Besides the mentioned analysis methods described so far, other approaches of analysing mean survival time have been proposed. For example, Andersen and colleagues (2004) used so called pseudo-observations for the estimation of (restricted) mean survival time. Pseudo-observations are defined as “leave-one-out” estimators, i.e., parameters are estimated on subsamples where one observations is omitted, and is thus related to jackknife procedures. The advantage of this approach is that for the calculation of restricted mean survival time nonparametric estimators (i.e., Kaplan–Meier estimator), but also parametric survival models (i.e., using standard survival distribution functions) in the regression setting, can be used to calculate the pseudo-observations. Another approach is the use of flexible survival regression techniques (Royston & Lambert, 2011). Flexible survival regression models model the baseline cumulative hazard function using restricted cubic splines, and allow the calculations of restricted mean survival time (Royston & Parmar, 2013).

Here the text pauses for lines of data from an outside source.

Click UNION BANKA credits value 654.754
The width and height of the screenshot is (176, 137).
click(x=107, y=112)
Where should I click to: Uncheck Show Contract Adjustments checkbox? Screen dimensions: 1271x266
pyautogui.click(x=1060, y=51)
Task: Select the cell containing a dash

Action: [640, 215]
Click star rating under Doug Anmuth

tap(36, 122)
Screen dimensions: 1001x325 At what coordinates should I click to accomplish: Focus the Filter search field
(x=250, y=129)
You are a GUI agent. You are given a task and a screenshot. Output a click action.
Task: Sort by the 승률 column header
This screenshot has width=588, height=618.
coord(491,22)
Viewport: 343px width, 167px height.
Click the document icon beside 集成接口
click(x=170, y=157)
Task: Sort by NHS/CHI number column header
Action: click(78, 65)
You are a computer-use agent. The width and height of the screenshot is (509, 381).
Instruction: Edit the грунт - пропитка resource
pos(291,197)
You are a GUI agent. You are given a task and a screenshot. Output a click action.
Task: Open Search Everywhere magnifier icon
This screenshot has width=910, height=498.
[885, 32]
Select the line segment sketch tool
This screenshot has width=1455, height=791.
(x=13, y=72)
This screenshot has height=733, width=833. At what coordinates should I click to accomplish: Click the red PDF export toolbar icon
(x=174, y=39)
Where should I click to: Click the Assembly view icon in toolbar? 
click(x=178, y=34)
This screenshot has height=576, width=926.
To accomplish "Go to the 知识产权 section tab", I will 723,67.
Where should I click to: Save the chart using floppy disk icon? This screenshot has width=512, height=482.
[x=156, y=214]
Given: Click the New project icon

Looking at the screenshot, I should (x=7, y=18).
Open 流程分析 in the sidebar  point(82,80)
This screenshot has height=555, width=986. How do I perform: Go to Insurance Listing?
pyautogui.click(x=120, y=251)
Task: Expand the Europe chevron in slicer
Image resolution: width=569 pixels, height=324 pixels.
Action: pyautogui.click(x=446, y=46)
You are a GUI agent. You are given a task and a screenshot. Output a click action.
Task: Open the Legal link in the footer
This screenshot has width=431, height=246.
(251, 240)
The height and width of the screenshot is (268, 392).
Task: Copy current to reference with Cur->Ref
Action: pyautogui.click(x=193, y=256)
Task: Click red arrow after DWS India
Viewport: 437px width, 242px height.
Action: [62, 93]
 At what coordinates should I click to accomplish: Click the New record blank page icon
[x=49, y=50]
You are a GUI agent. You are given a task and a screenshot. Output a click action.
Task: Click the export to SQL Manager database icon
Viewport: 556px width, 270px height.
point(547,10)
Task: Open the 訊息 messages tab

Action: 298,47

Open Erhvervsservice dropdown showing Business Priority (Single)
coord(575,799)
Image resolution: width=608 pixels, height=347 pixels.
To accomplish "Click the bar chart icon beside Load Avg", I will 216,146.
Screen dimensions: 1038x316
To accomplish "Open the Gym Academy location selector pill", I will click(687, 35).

We conclude that a censored skew-normal regression approach is a possible alternative to parametric survival models for modeling differences in life expectancy. The advantage of this approach over parametric survival regression techniques is that parameter estimates are directly in terms of mean life expectancy. Other underlying Gaussian-type distribution functions (i.e., the skew-t distribution or the compressed Gaussian distribution) have been investigated (Clark et al., 2013; Robertson & Allison, 2012), with promising results in terms of model fit. In our analysis and simulation study the skew-normal distribution did not outperform the Gompertz distribution function. However, we found the skew-normal distribution a good compromise compared to other distribution functions in terms of model fit and modeling complexity. For example, fitting a skew-t distribution to larger data sets is computationally more intense due to the additional distributional complexity. Obviously a weighing of the gain in the use of more complex distribution function is needed, especially when differences in mean life expectancy are of main interest. A censored skew-normal regression approach is an alternative to existing Gaussian-type regression approaches in the modeling of life expectancy with the advantage of parameter estimates directly expressed in differences of life expectancy.